27 March 2018
GDPR: Best Practice With Data
GDPR, or General Data Protection Regulation, is fast becoming the top line on a lot of to-do lists – and with good reason. Customer data is what makes the business world go round, but have you thought about how valuable it really is to your company?
Data is a powerful tool that is imperative to the success of your business. An important factor to remember is that data is not something you have the right to; your customer has chosen to supply you with this information, and that is a privilege. If you make the decision to exploit the tool you have been given, you are in turn tarnishing the perception and the reputation of your business that you have worked so hard to build. For example, in recent news there has been a very public exposure of Cambridge Analytica and their autumn harvest of 50 million Facebook users. This has resulted in global uproar and in turn, a market value loss of $50bn dollars for Facebook and an irrevocably damaged reputation for both companies. Cambridge Analytica will no longer be the highly successful British Political consulting firm with over 30 years of experience, they will be that company forever associated with: “do you remember when 270,000 people took a quiz on Facebook to see what muppet they were and it resulted in the unconsented distribution of the data of 50 million people and potentially used it to deliver pro-Trump material to sway the US election of 2016?”.

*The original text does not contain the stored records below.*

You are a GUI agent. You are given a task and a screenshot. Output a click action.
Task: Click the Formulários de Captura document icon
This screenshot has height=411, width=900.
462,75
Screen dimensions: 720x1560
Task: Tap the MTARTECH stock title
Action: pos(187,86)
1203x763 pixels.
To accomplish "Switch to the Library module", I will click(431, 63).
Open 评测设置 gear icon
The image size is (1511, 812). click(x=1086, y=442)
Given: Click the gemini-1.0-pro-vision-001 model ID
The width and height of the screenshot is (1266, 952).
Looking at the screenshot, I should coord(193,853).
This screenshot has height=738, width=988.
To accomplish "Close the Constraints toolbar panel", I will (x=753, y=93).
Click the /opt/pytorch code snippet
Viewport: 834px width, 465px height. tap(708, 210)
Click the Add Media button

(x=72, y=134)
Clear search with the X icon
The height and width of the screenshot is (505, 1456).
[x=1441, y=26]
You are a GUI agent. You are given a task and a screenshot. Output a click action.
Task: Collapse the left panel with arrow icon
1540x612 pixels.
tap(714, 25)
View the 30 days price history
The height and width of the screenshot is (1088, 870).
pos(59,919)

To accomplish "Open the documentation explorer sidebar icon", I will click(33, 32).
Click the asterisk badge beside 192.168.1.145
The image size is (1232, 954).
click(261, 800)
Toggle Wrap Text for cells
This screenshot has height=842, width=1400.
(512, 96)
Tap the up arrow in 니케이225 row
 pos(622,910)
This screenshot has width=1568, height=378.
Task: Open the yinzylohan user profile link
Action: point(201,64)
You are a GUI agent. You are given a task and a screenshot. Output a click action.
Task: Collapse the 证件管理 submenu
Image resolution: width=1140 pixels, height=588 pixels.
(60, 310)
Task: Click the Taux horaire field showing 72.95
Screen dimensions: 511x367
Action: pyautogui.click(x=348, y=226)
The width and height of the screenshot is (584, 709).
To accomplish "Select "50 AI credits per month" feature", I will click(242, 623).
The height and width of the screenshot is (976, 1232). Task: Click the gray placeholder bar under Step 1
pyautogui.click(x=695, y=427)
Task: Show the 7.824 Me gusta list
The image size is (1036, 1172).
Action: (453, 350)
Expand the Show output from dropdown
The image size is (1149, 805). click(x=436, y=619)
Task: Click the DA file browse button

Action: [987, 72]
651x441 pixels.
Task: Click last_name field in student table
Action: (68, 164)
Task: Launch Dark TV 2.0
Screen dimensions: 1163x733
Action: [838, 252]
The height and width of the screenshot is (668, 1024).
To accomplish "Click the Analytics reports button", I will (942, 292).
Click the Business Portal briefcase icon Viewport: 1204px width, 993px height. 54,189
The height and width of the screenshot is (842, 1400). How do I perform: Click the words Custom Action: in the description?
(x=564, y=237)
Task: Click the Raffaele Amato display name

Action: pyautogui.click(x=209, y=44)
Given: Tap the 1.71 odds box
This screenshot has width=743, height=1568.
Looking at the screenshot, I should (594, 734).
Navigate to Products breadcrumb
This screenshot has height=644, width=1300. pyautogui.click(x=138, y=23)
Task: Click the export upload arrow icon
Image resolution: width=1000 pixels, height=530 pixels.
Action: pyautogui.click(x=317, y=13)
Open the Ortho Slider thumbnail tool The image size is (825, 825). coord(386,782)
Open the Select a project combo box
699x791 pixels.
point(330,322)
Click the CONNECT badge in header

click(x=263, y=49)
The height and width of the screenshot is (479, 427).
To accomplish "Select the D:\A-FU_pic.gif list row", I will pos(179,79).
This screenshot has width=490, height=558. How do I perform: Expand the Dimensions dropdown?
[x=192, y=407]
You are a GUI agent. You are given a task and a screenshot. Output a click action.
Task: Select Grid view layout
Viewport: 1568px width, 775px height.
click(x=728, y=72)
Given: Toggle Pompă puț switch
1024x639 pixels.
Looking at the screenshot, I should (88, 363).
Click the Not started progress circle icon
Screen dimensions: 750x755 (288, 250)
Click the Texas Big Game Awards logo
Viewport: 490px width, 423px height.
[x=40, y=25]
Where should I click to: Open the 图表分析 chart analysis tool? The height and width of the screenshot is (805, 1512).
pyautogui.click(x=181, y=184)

The fundamental thing to remember about customer data is transparency. You must know where your data comes from; keep a database so you have an accurate reading of how you got it. You must know where it is going and where it is being stored and ultimately, protected. TalkTalk received their second fine in two years after customers began receiving calls from Wipro, an IT services company based in India, and finding they were able to quote their account numbers and addresses. Their first data breach in 2015 involved a cyber-attack and 160,000 customer bank details being stolen. Instances like this will only result in large fines and a complete overhaul in your brand perception and reputation.
The key is to keep your data requests clear and concise; give granular options when giving the consent options. A quick gain in the immediate vicinity may seem like a sure fire way to propel your business to the top, but a public data breach reveal 2 years down the line will damage your reputation beyond repair, something you will be hard-pushed to claw back. An association with dishonesty is enough to fold a business entirely and the ICO are not afraid to name and shame. It’s always best to keep it clean and show your customers the real value of them giving up their data and what you are willing to offer.